I blinked, squeezing out two more fat tears. I thought Desi and I were soulmates. I couldn’t believe I had to explain this to her.

“I’ve never met my father,” I said. “I don’t even know what he looks like, what kind of person he is.”

Desi shrugged. “So I’ve never met my father either. Did you get a look around out there? All five of us have different fathers and we haven’t met any of them. It doesn’t mean we’re any less happy. We’re probably
more
happy. The guys were probably bums, or my mom would have kept them around.”

“Yeah, but my mom lied to me. It’s like my whole life is a lie. I don’t even know who I am anymore.”

Desi considered this. “Lying is no good,” she said.

“I’m so mad at my mother, I never want to see her again.”

“You don’t mean that.”

“I do mean it. I hate her.”

“Oh, come on, Amanda. She’s a good mother. Maybe she made this one mistake but…”

“I can’t see her tonight,” I told Desi. “Can I stay here? I mean, I know you don’t have much room but…”

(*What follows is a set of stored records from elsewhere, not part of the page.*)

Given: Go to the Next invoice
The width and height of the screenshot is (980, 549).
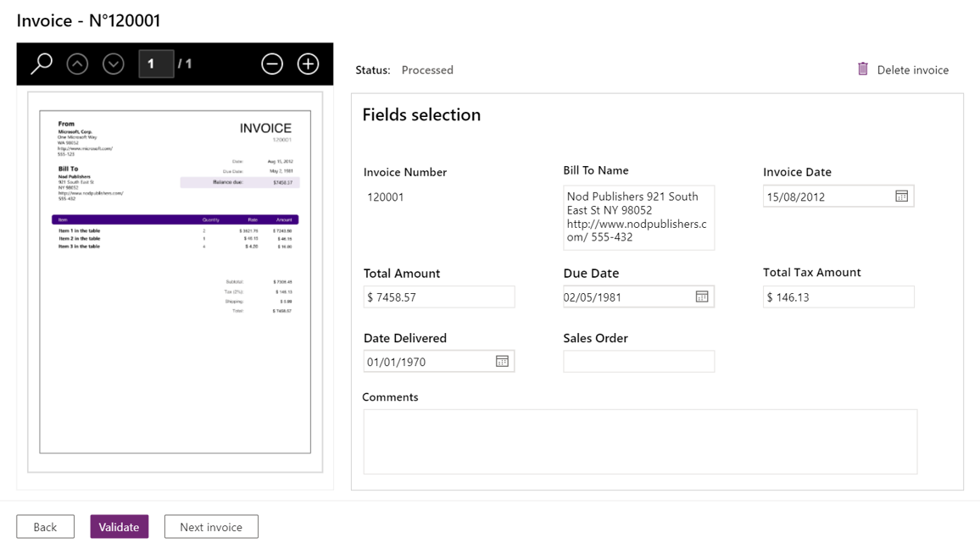Looking at the screenshot, I should [211, 527].
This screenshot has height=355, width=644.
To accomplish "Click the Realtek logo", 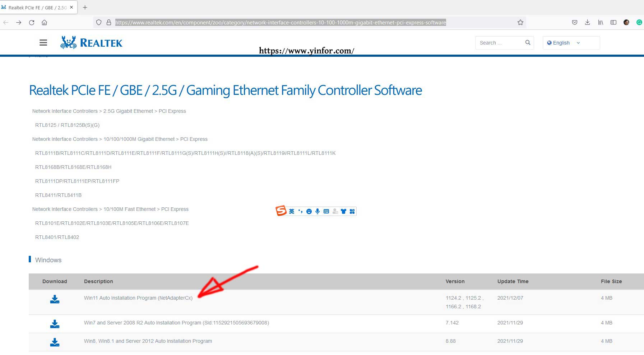I will coord(91,43).
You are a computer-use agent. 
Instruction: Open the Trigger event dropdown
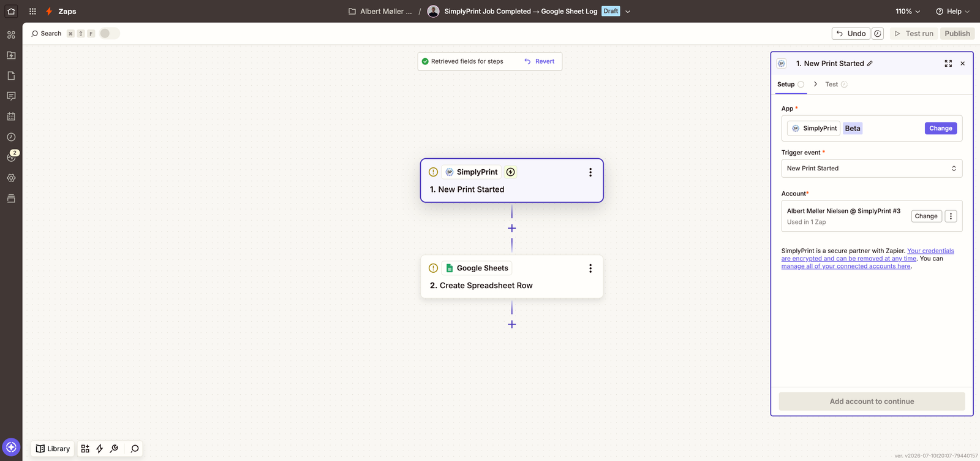coord(872,169)
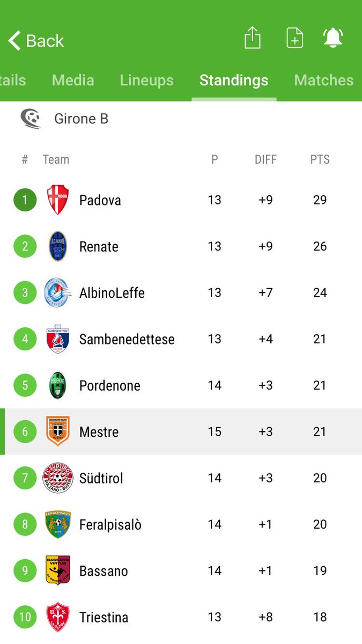Tap the Girone B football icon
362x644 pixels.
(x=31, y=119)
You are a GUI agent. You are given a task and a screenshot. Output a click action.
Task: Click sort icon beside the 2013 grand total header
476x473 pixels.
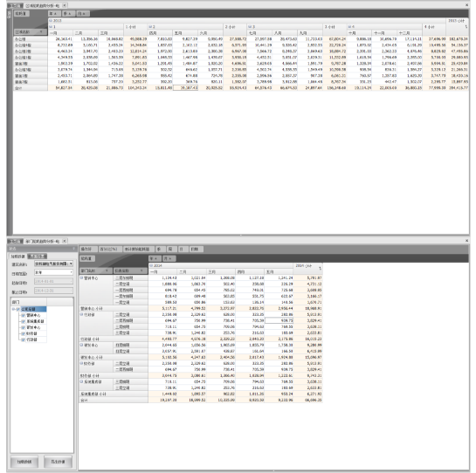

“If you don’t mind squeezing into this bed with me,” said Desi. “I’ll call the hotel so your mom doesn’t worry. You’ll feel different in the morning.”

In the morning, I was still mad. I still felt as if my life had been turned inside out. But I was ready to talk to Mom about it.

To my astonishment, when I called her at the hotel she answered the phone with the cheeriest of voices, as if she’d just come from her Monday afternoon poker game, where she and her girlfriends were known to mix themselves a few cosmos and pretend they were characters in some North Woods version of
Sex and the City: Sex and the Pine Trees.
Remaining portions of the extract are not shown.